U.S. officials have long expressed the hope that its web of military transport lines through Central Asia to Afghanistan, the Northern Distribution Network, would eventually spur non-military trade as well. But what they probably didn't have in mind was that it would help in the transit of Afghanistan's most profitable export: opium. Nevertheless, that's what's happening on the newly built, CENTCOM-brokered railroad between Afghanistan and Uzbekistan, according to the United Nations. In a report (pdf), "Misuse of Licit Trade for Opiate Trafficking in Western and Central Asia: A Threat Assessment" by the UN Office on Drugs and Crime, one of the key findings is that:
The rail network links a number of dry ports in Central Asia and plays a vital role in the region. In recent years, the Central Asian rail network has been extended to Afghanistan. Since this extension, several important heroin seizures have reportedly taken place along the network, suggesting that traffickers are abusing the lack of efficient law enforcement control along it.
(Yes, the report is from October 2012, but I only just came across it.)
That rail extension to Afghanistan, recall, has been a key project of U.S. military logisticians seeking to make the cargo route through Central Asia in and out of Afghanistan much smoother.
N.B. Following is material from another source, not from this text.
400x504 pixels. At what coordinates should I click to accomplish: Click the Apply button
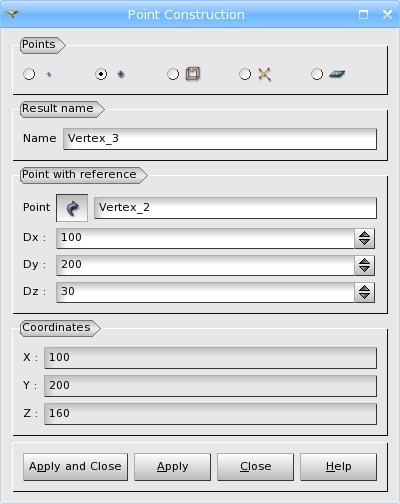point(172,467)
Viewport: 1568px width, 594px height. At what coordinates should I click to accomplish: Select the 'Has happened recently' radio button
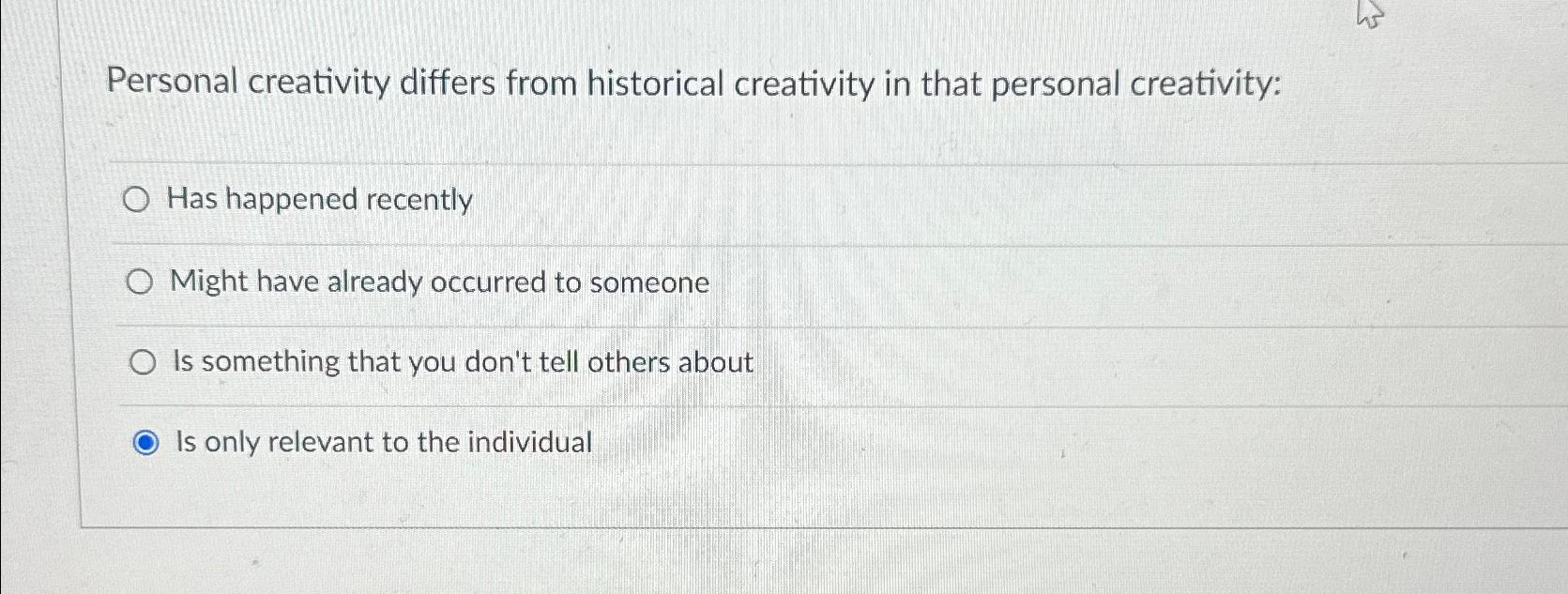pyautogui.click(x=139, y=200)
As the report notes, "The road and railway link from Termez to Hairatan runs along the northern trade route and is part of the Northern Distribution Network." However, most of the recent drug seizures made on Uzbekistan's rail network have been on trains that originated in Tajikistan, rather than in Afghanistan, the report says:
Over the past two years in particular, heroin has frequently been intercepted on trains travelling between Dushanbe and Moscow. In March 2012, border guards in Tashkent reportedly seized 8 kg of heroin that had been hidden within a carriage on the Dushanbe-Moscow train. In June 2012, further 8 kg of heroin were reportedly discovered in Tashkent inside another train travelling on the same line. On that occasion, the heroin had been stashed in a liquefied gas tank owned by a train conductor.
And the report notes that the rail crossing at Hairatan/Termez is more secure than other border crossings between Afghanistan and Uzbekistan:
In Afghanistan, dry ports along the main trade and transit route to Uzbekistan often lack sufficient monitoring and inspection equipment. For example, the dry port at Naibabad is not equipped with any control equipment and staff merely physically and visually inspect cargo. According to customs officials at the dry port, none of the cargo handled there has ever contained opiates or illicit precursors. However, a mere visual and physical inspection is not sufficient for ensuring that licit cargo contains no concealed drugs or precursors. Furthermore, no substances have ever been sent for lab testing from Naibabad dry port.
Hairatan, in contrast, is a relatively well-monitored BCP. It has watchtowers and the entire border is double-fenced with barbed wire. With regard to facilities, Hairatan dry port is equipped with scanners and a small laboratory with drug testing kits. Furthermore, Uzbek officials stationed at the border are generally well trained and receive relatively high salaries. The risk of concealed drugs crossing the border undetected is therefore lower at the Hairatan BCP than it is in Naibabad.
The report also notes that small amounts of opium have been seized at the Navoi International Logistics Center, another key NDN node in Uzbekistan. It's worth recalling, too, that the Russian military's direct involvement in the drug trade in the years when it was in charge of the Afghanistan-Tajikistan border dwarfs any indirect aid the NDN may be giving to drug traffickers.
It stands to reason that making transportation easier would make illicit trafficking easier -- especially in countries where border officials are notoriously corrupt. Why go through the trouble to cart the drugs by pack animal through remote, unguarded border areas when you can bribe the border officials on a much faster a highway or railroad? This already has happened with the U.S.-built Friendship Bridge between Afghanistan and Tajikistan, so it's not a big leap to suppose that the same would be happening on the new rail route, as well. But thus far the evidence seems a bit thin.